= Work required =
Start the copy at the line containing "You are a computer-use" and run it through the last line of the records. Repeat each line exactly; omit pictures.

= Input data =
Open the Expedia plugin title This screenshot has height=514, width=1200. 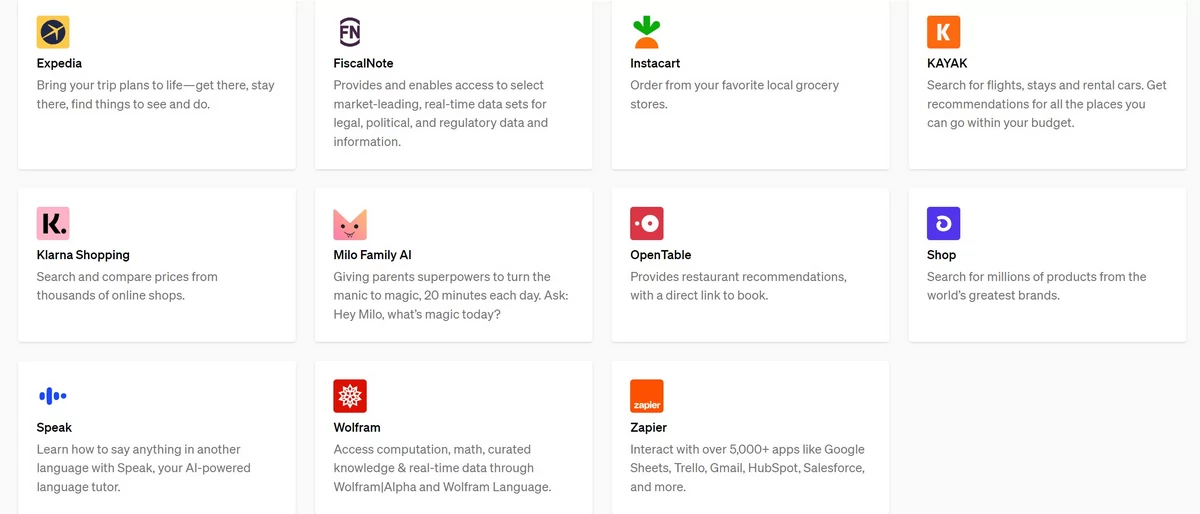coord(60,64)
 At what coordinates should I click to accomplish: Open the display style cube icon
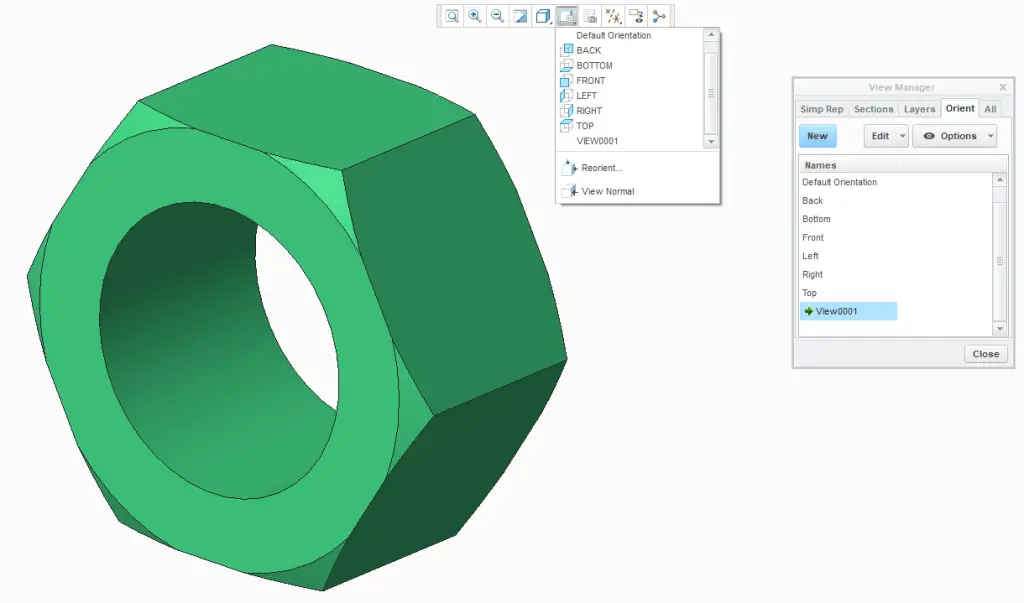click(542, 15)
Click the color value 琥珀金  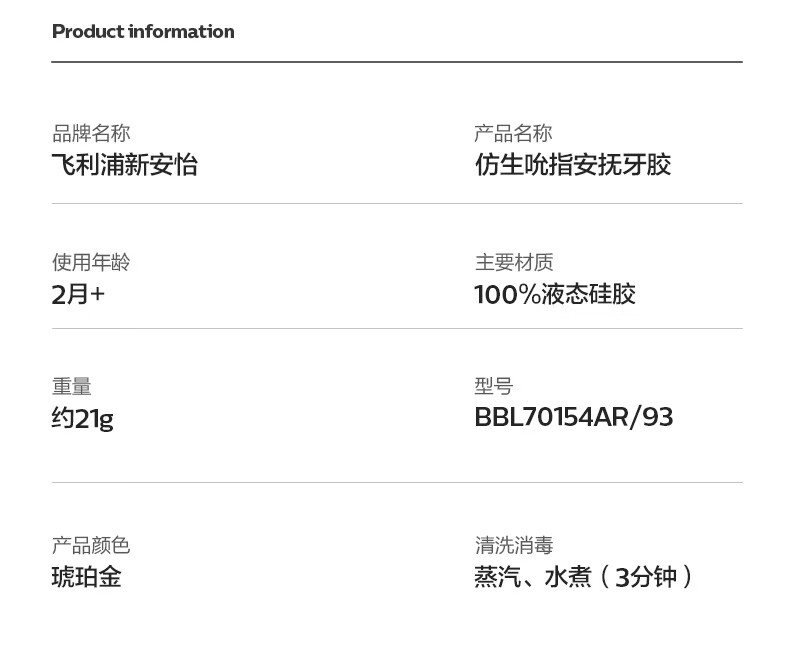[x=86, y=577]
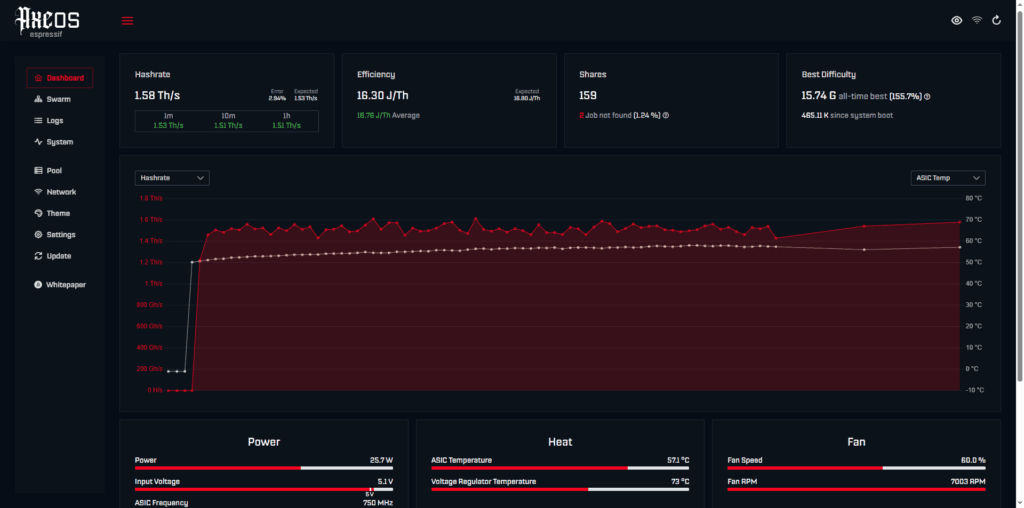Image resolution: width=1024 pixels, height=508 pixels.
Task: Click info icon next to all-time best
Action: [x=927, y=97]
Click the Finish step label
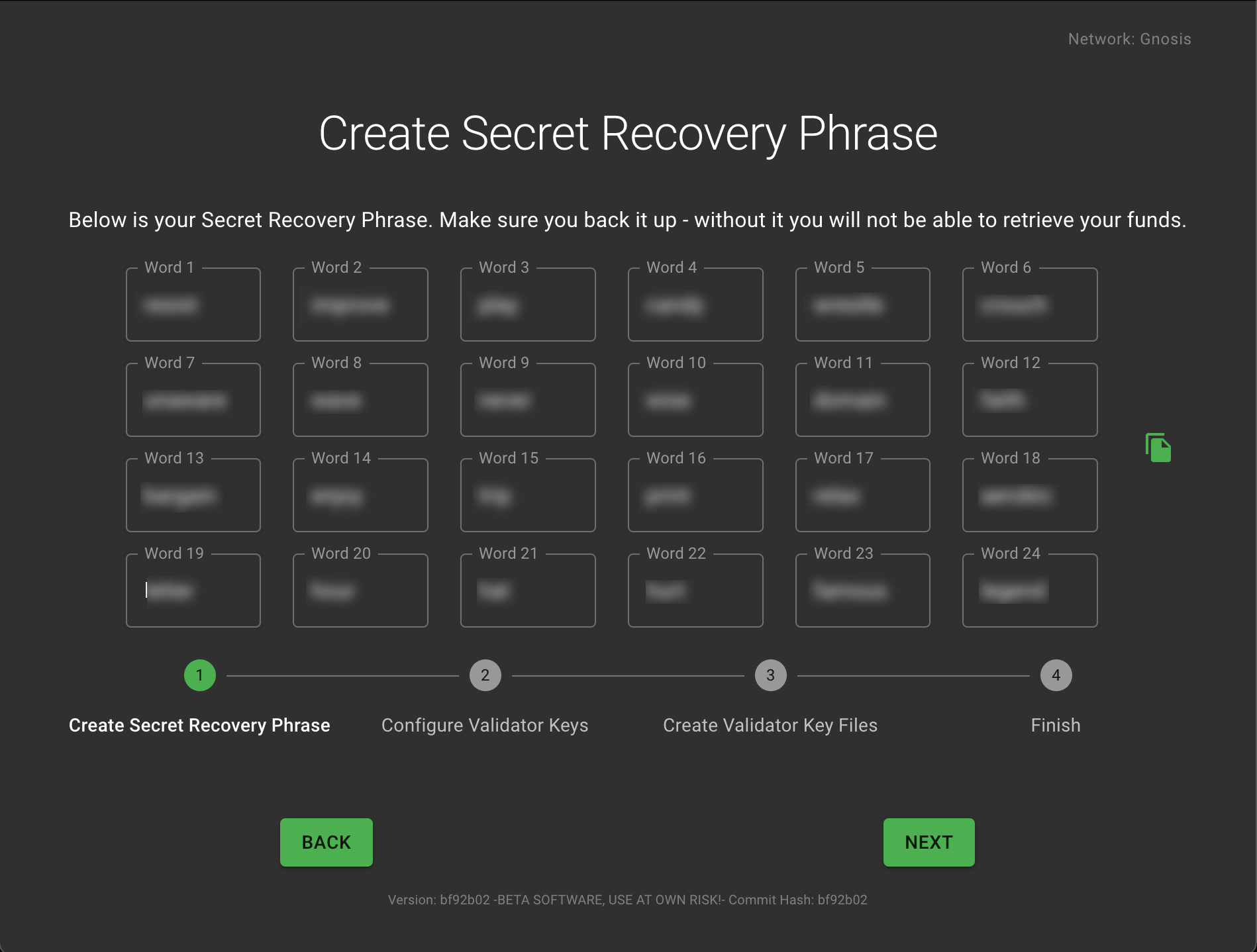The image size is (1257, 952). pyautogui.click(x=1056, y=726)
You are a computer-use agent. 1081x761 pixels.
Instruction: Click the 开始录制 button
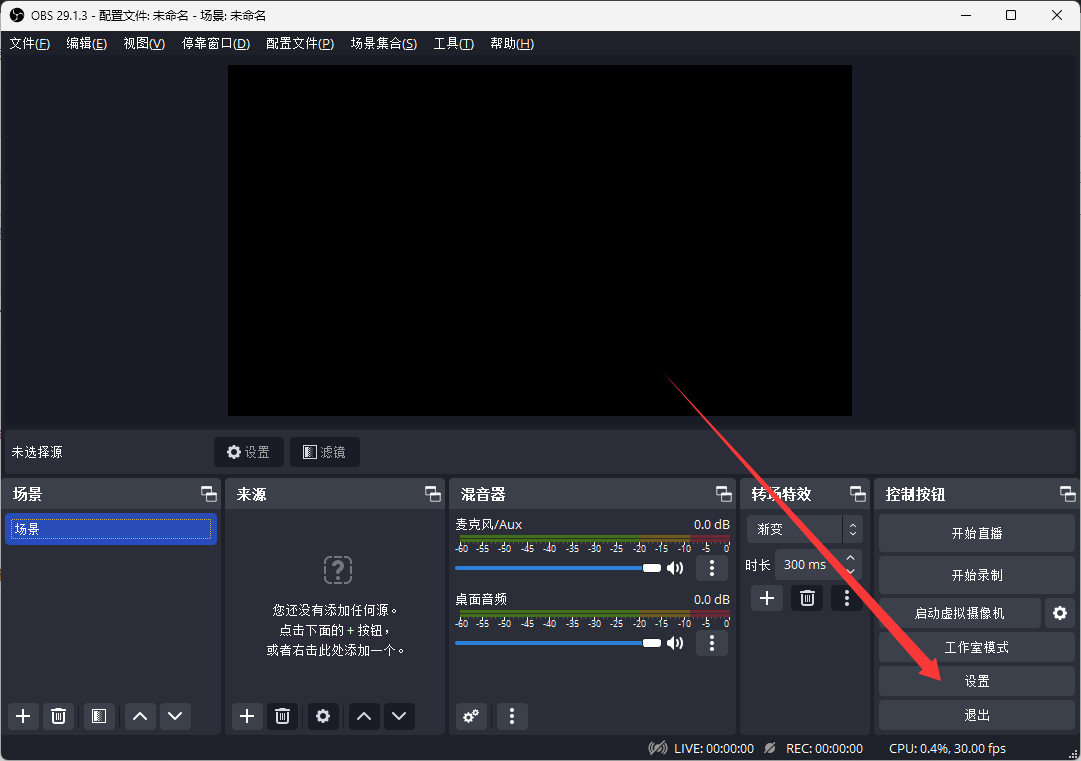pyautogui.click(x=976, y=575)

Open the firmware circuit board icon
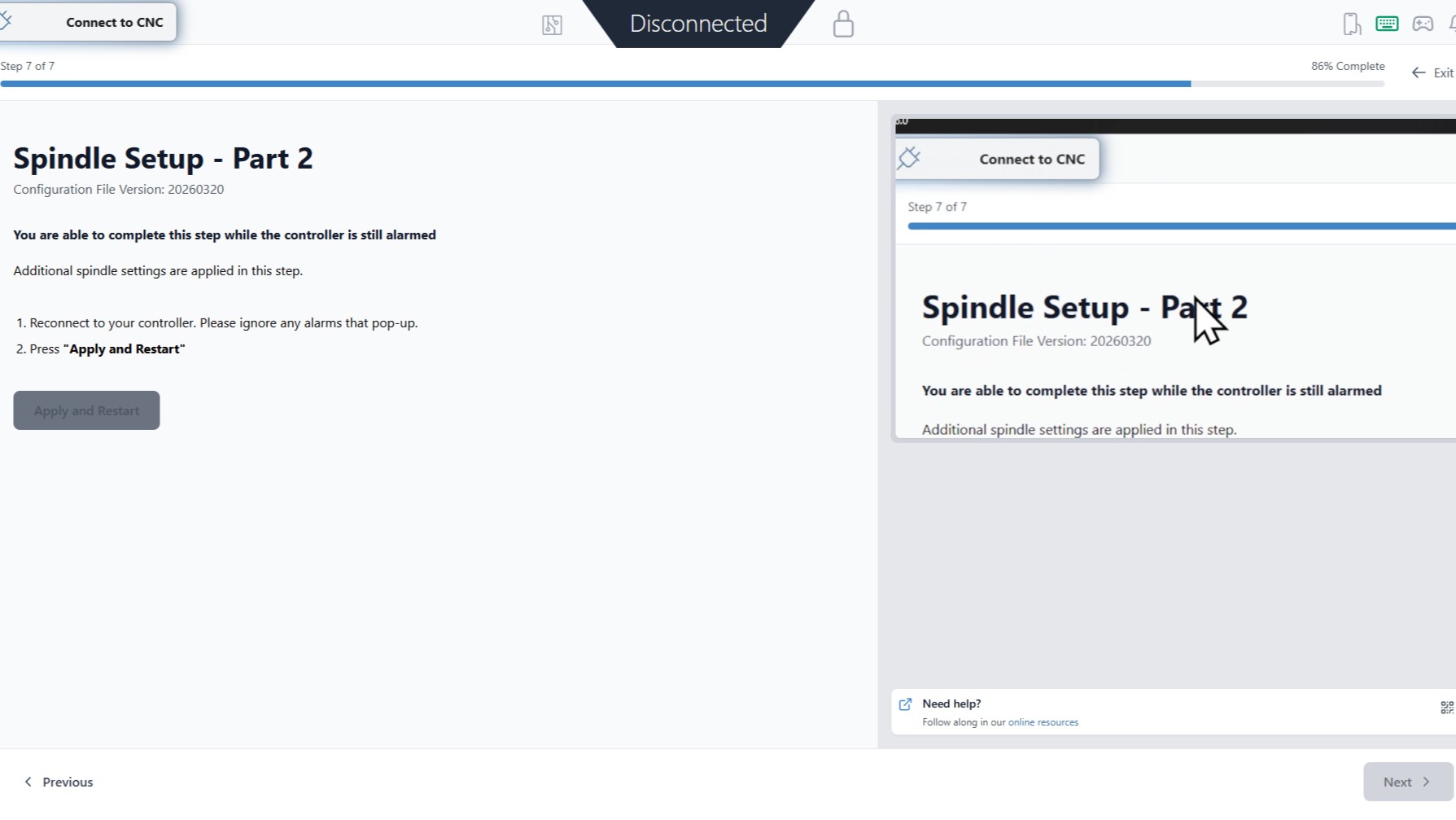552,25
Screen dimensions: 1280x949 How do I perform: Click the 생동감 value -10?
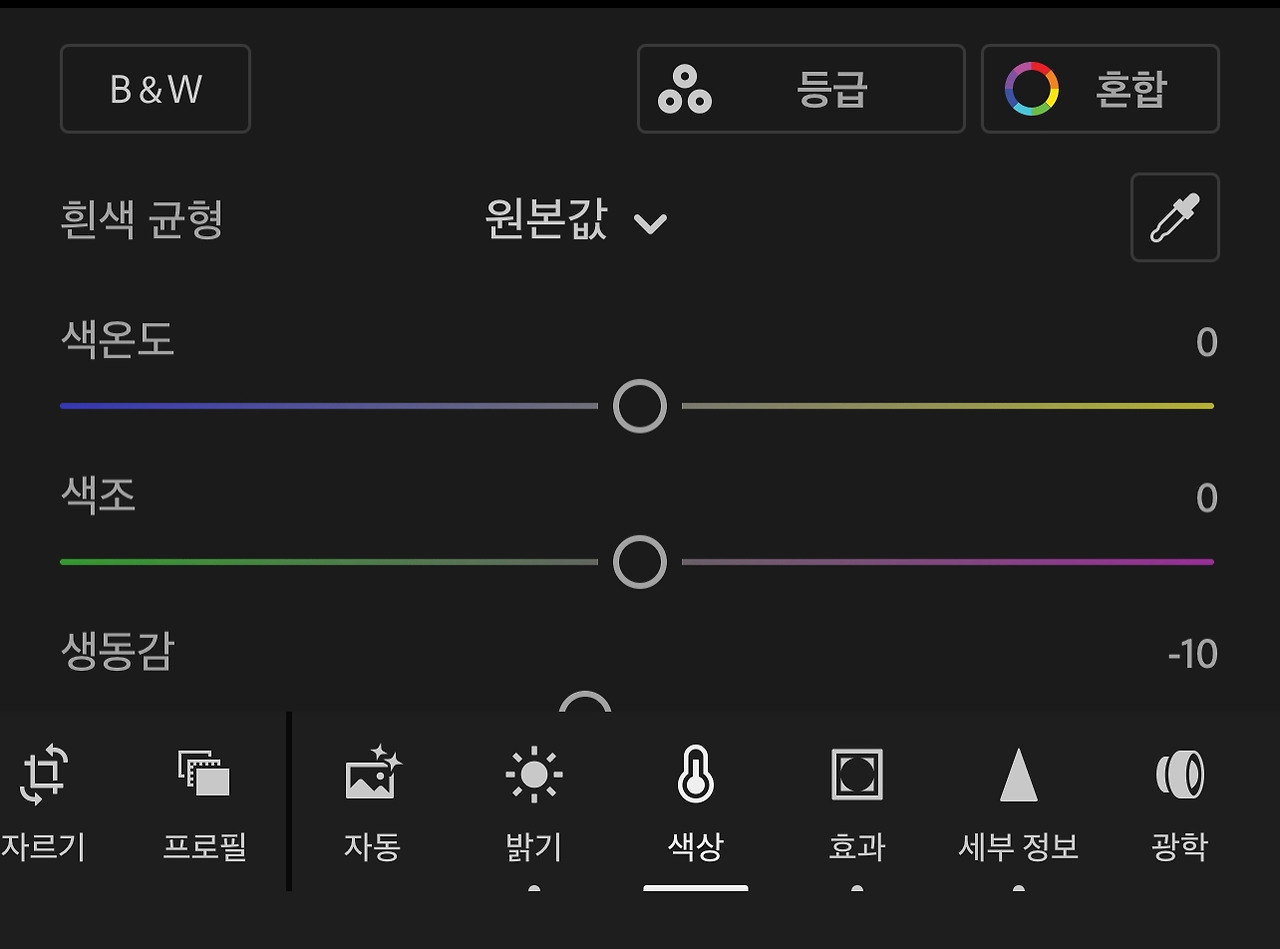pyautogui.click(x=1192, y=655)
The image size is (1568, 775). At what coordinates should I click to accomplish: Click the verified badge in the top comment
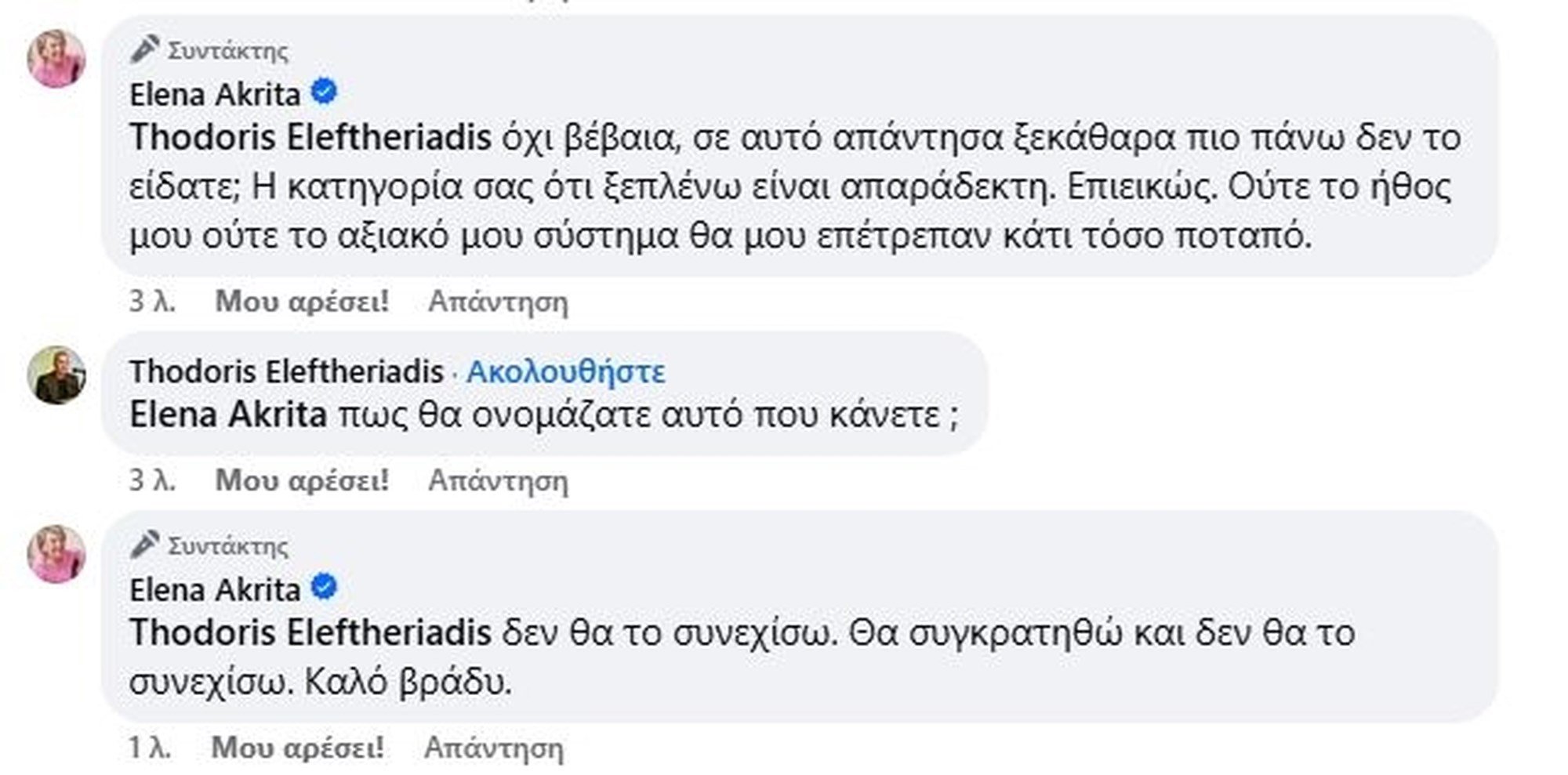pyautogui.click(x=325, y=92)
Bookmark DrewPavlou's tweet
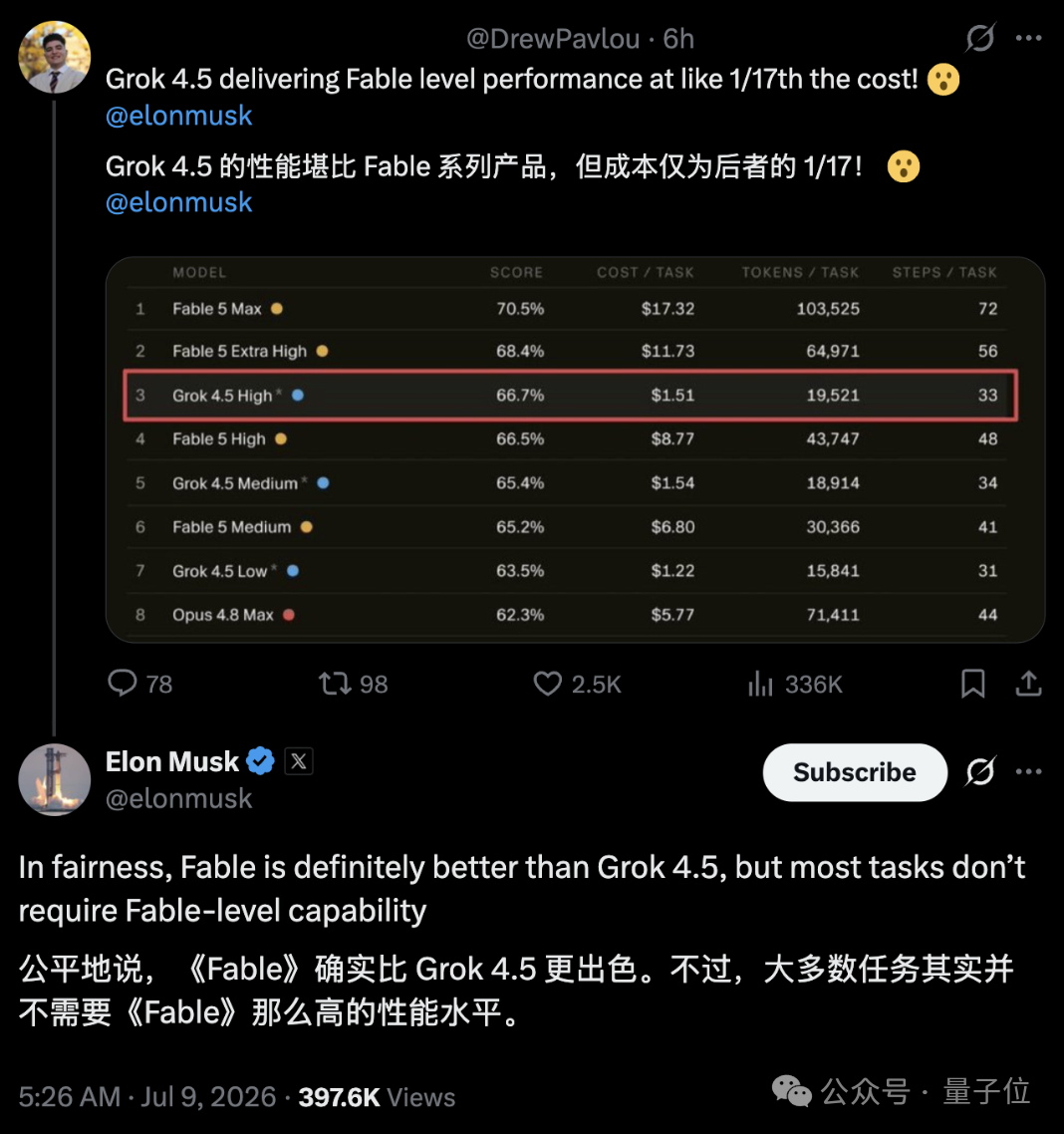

= Problem solution =
You are a computer-use agent. 1081x761 pixels.
Instruction: Click the 开始录制 button
pyautogui.click(x=976, y=575)

Open the firmware circuit board icon
552,25
Screen dimensions: 1280x949 How do I perform: Click the 생동감 value -10?
pyautogui.click(x=1192, y=655)
The image size is (1568, 775). At what coordinates should I click to accomplish: Click the verified badge in the top comment
pyautogui.click(x=325, y=92)
Bookmark DrewPavlou's tweet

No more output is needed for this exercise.